[Python-ideas] AST Hash

Thu Sep 12 07:12:23 CEST 2013

From: anatoly techtonik <techtonik at gmail.com>

Sent: Wednesday, September 11, 2013 9:05 AM

> We need a checksum for code pieces. The goal of the checksum is to
> reliably detect pieces of code with absolutely identical behaviour.
> Borders of such checksum can be functions, classes, modules,.

Cool idea.

But why not also fragments? A single expression, statement, or suite could be useful in many contexts without having to artificially wrap it in a function, couldn't it?
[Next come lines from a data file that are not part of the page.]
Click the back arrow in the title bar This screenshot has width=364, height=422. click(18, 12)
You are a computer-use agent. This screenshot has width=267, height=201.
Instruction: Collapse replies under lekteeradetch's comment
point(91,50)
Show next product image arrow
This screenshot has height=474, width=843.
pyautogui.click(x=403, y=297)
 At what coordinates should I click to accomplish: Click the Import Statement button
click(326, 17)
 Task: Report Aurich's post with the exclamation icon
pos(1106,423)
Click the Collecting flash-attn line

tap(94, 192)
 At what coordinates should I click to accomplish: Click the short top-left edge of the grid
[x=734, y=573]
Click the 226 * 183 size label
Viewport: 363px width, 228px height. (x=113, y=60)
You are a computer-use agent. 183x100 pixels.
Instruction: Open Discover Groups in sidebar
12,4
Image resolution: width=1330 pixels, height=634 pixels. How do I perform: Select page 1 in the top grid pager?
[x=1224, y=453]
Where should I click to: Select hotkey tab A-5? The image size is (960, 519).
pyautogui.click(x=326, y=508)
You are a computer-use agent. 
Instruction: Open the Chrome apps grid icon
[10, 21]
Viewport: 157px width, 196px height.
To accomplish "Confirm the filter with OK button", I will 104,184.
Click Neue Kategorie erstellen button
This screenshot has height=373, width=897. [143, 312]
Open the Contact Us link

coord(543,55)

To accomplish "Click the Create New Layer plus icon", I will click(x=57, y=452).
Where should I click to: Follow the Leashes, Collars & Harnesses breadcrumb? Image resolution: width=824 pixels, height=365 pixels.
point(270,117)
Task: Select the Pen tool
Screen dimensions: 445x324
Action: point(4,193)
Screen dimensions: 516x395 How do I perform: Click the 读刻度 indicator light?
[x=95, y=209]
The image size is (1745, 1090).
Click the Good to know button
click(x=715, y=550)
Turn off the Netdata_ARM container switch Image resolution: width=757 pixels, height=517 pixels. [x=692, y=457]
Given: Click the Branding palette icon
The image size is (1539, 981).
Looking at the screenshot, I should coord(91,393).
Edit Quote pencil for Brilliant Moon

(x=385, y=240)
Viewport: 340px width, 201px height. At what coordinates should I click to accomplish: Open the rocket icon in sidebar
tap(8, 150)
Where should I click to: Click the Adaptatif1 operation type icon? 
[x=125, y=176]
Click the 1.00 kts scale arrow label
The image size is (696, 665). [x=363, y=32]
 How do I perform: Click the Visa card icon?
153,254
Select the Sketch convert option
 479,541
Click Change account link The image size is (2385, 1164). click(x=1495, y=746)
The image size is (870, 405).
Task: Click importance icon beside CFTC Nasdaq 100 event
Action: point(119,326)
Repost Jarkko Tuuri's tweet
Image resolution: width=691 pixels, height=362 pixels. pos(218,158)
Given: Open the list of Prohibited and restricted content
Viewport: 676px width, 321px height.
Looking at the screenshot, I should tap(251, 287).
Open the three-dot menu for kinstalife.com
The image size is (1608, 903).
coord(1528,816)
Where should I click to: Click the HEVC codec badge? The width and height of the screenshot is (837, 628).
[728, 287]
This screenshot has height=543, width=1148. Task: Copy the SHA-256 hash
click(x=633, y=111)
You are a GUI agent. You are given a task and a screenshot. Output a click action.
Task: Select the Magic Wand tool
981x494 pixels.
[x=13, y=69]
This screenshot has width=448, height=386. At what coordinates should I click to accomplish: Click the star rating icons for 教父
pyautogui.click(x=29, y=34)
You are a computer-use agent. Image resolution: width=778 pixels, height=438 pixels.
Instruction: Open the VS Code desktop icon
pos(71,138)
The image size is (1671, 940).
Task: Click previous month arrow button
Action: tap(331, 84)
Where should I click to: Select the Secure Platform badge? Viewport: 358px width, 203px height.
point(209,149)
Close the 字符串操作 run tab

> Practical application for such checksums are:
> 
> - detecting usage of recipes and examples across PyPI packages
> - detecting usage of standard stdlib calls
> - creating execution safe serialization formats for data
>    - choosing class to deserialize data fields of the object based on its hash
> - enable consistent validation and testing of results across various AST tools
> 
> There can be two approaches to build such checksum:
> 1. Code Section Hash
> 2. AST Hash

I'm not sure either of these is right.

You want to treat two functions as equal if they have renamed locals:

    def f1():
        i = 0
        return i
    def f2():
        j = 0
        return j

But I'm guessing you _don't_ want to treat them as equal if they reference different globals:

    i, j = 0, 1
    def f1():
        return i
    def f2():
        return j

If it's not obvious why you want those two to be different, consider this identical case:

    def f1():
        return os.open('foo')
    def f2():
        return zipfile.open('foo')

But the difference in the ASTs in this case looks identical to the difference in the local-renaming case (every Name node with id i/os has it changed to j/zipfile). Unless you implement the exact same logic as the compiler to distinguish local and global names, there's no way to allow local renaming but not global renaming.

And it gets even worse if you consider closures; two functions could have identical ASTs but different meanings, and even applying the compiler's name-distinguishing logic doesn't help, unless you also look at the context around the definition.

But there's an obvious answer here that takes care of all of this: Just has the compiled code objects. I'm not sure _exactly_ which attributes you want, but something like co_code, co_flags, co_consts, co_names, co_freevars, and maybe the ones related to the parameters.

I don't think you need anything from the function, class, or module that owns the code. (Yes, two functions with identical __code__ (including co_names and co_freevars) but different __globals__ or __closure__ will act differently… but I don't think there's any reasonable rule you could apply except either (a) ignore them, or (b) raise an exception if f.__globals__ != globals() or f.__closure__. Besides, the functions will also act differently if you just change the values of global variables. So I think just ignore them.)

Anyway, all of these attributes are easy to hash: one's a bytes, one's a fixed-size int, and the rest are tuples of strings.

There are some obvious downsides to this, but I don't think any of them are too serious. For example, you can't hash anything that doesn't both parse and compile, while you can build an AST from code that just parses. But practically, there aren't too many good examples of things that parse but won't compile; if you really want to be able to hash invalid code, you really need to stick with source.

But I'm sure someone will come up with something big and obvious that I'm missing.